* **Assignment**:
Give back every entry, exactly as written.

** Dataset extract follows **

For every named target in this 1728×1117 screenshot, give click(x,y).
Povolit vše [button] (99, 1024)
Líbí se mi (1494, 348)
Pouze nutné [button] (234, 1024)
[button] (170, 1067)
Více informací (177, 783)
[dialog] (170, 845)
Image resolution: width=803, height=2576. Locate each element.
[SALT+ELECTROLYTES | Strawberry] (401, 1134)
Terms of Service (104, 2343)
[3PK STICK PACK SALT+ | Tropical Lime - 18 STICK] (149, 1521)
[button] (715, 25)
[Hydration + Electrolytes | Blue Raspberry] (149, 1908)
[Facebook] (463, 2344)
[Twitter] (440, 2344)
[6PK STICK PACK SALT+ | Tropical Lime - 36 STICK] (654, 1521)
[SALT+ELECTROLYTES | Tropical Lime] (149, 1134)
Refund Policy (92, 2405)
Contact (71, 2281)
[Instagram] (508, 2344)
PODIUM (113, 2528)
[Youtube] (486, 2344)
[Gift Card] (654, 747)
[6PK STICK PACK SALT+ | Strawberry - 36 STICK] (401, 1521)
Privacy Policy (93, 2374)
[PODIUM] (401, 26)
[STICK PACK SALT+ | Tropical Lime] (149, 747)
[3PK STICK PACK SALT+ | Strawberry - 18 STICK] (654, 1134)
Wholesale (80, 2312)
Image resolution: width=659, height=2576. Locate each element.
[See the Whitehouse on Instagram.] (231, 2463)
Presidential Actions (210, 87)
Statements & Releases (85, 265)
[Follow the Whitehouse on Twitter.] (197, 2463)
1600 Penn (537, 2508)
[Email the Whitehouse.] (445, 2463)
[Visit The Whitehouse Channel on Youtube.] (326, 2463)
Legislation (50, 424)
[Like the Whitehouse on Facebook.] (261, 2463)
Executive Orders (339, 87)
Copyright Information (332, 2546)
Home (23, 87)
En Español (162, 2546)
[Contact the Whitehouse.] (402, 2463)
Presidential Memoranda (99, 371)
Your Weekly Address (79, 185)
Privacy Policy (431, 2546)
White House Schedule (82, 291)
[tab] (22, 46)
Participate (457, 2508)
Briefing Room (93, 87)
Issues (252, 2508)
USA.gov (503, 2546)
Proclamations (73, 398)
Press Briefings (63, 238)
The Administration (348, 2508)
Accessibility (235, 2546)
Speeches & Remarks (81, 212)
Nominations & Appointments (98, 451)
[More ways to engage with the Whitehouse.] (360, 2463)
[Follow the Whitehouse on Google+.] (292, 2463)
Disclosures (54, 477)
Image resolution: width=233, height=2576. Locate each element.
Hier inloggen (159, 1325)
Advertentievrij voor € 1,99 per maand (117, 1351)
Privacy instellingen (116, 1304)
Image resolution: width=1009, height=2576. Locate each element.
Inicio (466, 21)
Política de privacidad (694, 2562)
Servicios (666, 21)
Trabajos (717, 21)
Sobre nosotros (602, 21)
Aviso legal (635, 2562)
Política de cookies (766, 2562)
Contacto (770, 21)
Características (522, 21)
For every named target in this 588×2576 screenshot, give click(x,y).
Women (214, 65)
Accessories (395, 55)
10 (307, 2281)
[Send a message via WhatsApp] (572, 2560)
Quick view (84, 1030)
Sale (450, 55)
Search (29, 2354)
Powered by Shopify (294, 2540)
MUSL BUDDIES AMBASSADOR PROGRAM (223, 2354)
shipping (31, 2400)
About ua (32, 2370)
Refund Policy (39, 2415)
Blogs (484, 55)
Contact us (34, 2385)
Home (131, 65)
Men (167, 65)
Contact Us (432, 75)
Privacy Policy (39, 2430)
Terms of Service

** End of Dataset extract **

* **Your response**:
For every named target in this 1728×1117 screenshot, give click(x,y).
Povolit vše [button] (99, 1024)
Líbí se mi (1494, 348)
Pouze nutné [button] (234, 1024)
[button] (170, 1067)
Více informací (177, 783)
[dialog] (170, 845)
Image resolution: width=803, height=2576. Locate each element.
[SALT+ELECTROLYTES | Strawberry] (401, 1134)
Terms of Service (104, 2343)
[3PK STICK PACK SALT+ | Tropical Lime - 18 STICK] (149, 1521)
[button] (715, 25)
[Hydration + Electrolytes | Blue Raspberry] (149, 1908)
[Facebook] (463, 2344)
[Twitter] (440, 2344)
[6PK STICK PACK SALT+ | Tropical Lime - 36 STICK] (654, 1521)
[SALT+ELECTROLYTES | Tropical Lime] (149, 1134)
Refund Policy (92, 2405)
Contact (71, 2281)
[Instagram] (508, 2344)
PODIUM (113, 2528)
[Youtube] (486, 2344)
[Gift Card] (654, 747)
[6PK STICK PACK SALT+ | Strawberry - 36 STICK] (401, 1521)
Privacy Policy (93, 2374)
[PODIUM] (401, 26)
[STICK PACK SALT+ | Tropical Lime] (149, 747)
[3PK STICK PACK SALT+ | Strawberry - 18 STICK] (654, 1134)
Wholesale (80, 2312)
Image resolution: width=659, height=2576. Locate each element.
[See the Whitehouse on Instagram.] (231, 2463)
Presidential Actions (210, 87)
Statements & Releases (85, 265)
[Follow the Whitehouse on Twitter.] (197, 2463)
1600 Penn (537, 2508)
[Email the Whitehouse.] (445, 2463)
[Visit The Whitehouse Channel on Youtube.] (326, 2463)
Legislation (50, 424)
[Like the Whitehouse on Facebook.] (261, 2463)
Executive Orders (339, 87)
Copyright Information (332, 2546)
Home (23, 87)
En Español (162, 2546)
[Contact the Whitehouse.] (402, 2463)
Presidential Memoranda (99, 371)
Your Weekly Address (79, 185)
Privacy Policy (431, 2546)
White House Schedule (82, 291)
[tab] (22, 46)
Participate (457, 2508)
Briefing Room (93, 87)
Issues (252, 2508)
USA.gov (503, 2546)
Proclamations (73, 398)
Press Briefings (63, 238)
The Administration (348, 2508)
Accessibility (235, 2546)
Speeches & Remarks (81, 212)
Nominations & Appointments (98, 451)
[More ways to engage with the Whitehouse.] (360, 2463)
[Follow the Whitehouse on Google+.] (292, 2463)
Disclosures (54, 477)
Image resolution: width=233, height=2576. Locate each element.
Hier inloggen (159, 1325)
Advertentievrij voor € 1,99 per maand (117, 1351)
Privacy instellingen (116, 1304)
Image resolution: width=1009, height=2576. Locate each element.
Inicio (466, 21)
Política de privacidad (694, 2562)
Servicios (666, 21)
Trabajos (717, 21)
Sobre nosotros (602, 21)
Aviso legal (635, 2562)
Política de cookies (766, 2562)
Contacto (770, 21)
Características (522, 21)
For every named target in this 588×2576 screenshot, give click(x,y).
Women (214, 65)
Accessories (395, 55)
10 (307, 2281)
[Send a message via WhatsApp] (572, 2560)
Quick view (84, 1030)
Sale (450, 55)
Search (29, 2354)
Powered by Shopify (294, 2540)
MUSL BUDDIES AMBASSADOR PROGRAM (223, 2354)
shipping (31, 2400)
About ua (32, 2370)
Refund Policy (39, 2415)
Blogs (484, 55)
Contact us (34, 2385)
Home (131, 65)
Men (167, 65)
Contact Us (432, 75)
Privacy Policy (39, 2430)
Terms of Service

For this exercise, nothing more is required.